What to do => Put every line of the data below into a numbered list, leaving out the blank lines.

Material to process =>
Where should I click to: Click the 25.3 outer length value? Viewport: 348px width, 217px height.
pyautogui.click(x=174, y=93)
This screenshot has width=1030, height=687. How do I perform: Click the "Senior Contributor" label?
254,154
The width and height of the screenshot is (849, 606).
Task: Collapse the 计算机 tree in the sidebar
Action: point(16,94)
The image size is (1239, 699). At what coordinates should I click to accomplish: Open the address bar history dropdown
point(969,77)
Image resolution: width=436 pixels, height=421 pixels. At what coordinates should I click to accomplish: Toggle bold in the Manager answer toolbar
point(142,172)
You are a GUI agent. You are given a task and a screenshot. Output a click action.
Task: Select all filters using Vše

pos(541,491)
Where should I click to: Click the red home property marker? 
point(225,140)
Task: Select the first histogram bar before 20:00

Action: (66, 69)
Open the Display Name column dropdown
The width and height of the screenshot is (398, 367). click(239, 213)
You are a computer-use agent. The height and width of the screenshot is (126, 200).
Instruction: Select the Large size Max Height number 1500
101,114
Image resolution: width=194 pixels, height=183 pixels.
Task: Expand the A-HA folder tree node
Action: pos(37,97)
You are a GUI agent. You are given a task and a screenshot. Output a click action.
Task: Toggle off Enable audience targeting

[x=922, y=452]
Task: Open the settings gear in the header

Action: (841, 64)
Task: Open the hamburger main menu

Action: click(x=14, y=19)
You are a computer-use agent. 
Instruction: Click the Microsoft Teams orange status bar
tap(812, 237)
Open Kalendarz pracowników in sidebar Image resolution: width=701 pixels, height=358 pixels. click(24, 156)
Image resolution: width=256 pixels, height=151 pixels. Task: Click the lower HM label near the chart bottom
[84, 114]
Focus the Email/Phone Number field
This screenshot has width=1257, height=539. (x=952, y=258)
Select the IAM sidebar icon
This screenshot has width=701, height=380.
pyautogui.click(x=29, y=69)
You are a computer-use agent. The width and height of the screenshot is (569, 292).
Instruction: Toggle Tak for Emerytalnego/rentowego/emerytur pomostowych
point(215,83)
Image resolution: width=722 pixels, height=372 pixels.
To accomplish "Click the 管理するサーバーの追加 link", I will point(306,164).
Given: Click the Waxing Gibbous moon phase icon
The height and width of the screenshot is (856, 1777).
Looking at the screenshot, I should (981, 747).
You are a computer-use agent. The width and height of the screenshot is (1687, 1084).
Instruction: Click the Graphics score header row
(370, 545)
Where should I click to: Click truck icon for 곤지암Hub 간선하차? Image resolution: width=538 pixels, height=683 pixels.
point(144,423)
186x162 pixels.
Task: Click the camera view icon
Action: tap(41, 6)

Exercise result =>
1. Where should I click to: Click the 25.3 outer length value? Viewport: 348px width, 217px height.
2. pyautogui.click(x=174, y=93)
3. This screenshot has width=1030, height=687. How do I perform: Click the "Senior Contributor" label?
4. 254,154
5. The width and height of the screenshot is (849, 606).
6. Task: Collapse the 计算机 tree in the sidebar
7. Action: point(16,94)
8. The image size is (1239, 699). At what coordinates should I click to accomplish: Open the address bar history dropdown
9. point(969,77)
10. Image resolution: width=436 pixels, height=421 pixels. At what coordinates should I click to accomplish: Toggle bold in the Manager answer toolbar
11. point(142,172)
12. You are a GUI agent. You are given a task and a screenshot. Output a click action.
13. Task: Select all filters using Vše
14. pos(541,491)
15. Where should I click to: Click the red home property marker? 
16. point(225,140)
17. Task: Select the first histogram bar before 20:00
18. Action: (66, 69)
19. Open the Display Name column dropdown
20. The width and height of the screenshot is (398, 367). click(239, 213)
21. You are a computer-use agent. The height and width of the screenshot is (126, 200).
22. Instruction: Select the Large size Max Height number 1500
23. 101,114
24. Image resolution: width=194 pixels, height=183 pixels.
25. Task: Expand the A-HA folder tree node
26. Action: pos(37,97)
27. You are a GUI agent. You are given a task and a screenshot. Output a click action.
28. Task: Toggle off Enable audience targeting
29. [x=922, y=452]
30. Task: Open the settings gear in the header
31. Action: (841, 64)
32. Task: Open the hamburger main menu
33. Action: click(x=14, y=19)
34. You are a computer-use agent. 
35. Instruction: Click the Microsoft Teams orange status bar
36. tap(812, 237)
37. Open Kalendarz pracowników in sidebar Image resolution: width=701 pixels, height=358 pixels. click(24, 156)
38. Image resolution: width=256 pixels, height=151 pixels. Task: Click the lower HM label near the chart bottom
39. [84, 114]
40. Focus the Email/Phone Number field
41. This screenshot has width=1257, height=539. (x=952, y=258)
42. Select the IAM sidebar icon
43. This screenshot has width=701, height=380.
44. pyautogui.click(x=29, y=69)
45. You are a computer-use agent. The width and height of the screenshot is (569, 292).
46. Instruction: Toggle Tak for Emerytalnego/rentowego/emerytur pomostowych
47. point(215,83)
48. Image resolution: width=722 pixels, height=372 pixels.
49. To accomplish "Click the 管理するサーバーの追加 link", I will point(306,164).
50. Given: Click the Waxing Gibbous moon phase icon
51. The height and width of the screenshot is (856, 1777).
52. Looking at the screenshot, I should (981, 747).
53. You are a computer-use agent. The width and height of the screenshot is (1687, 1084).
54. Instruction: Click the Graphics score header row
55. (370, 545)
56. Where should I click to: Click truck icon for 곤지암Hub 간선하차? Image resolution: width=538 pixels, height=683 pixels.
57. point(144,423)
58. 186x162 pixels.
59. Task: Click the camera view icon
60. Action: tap(41, 6)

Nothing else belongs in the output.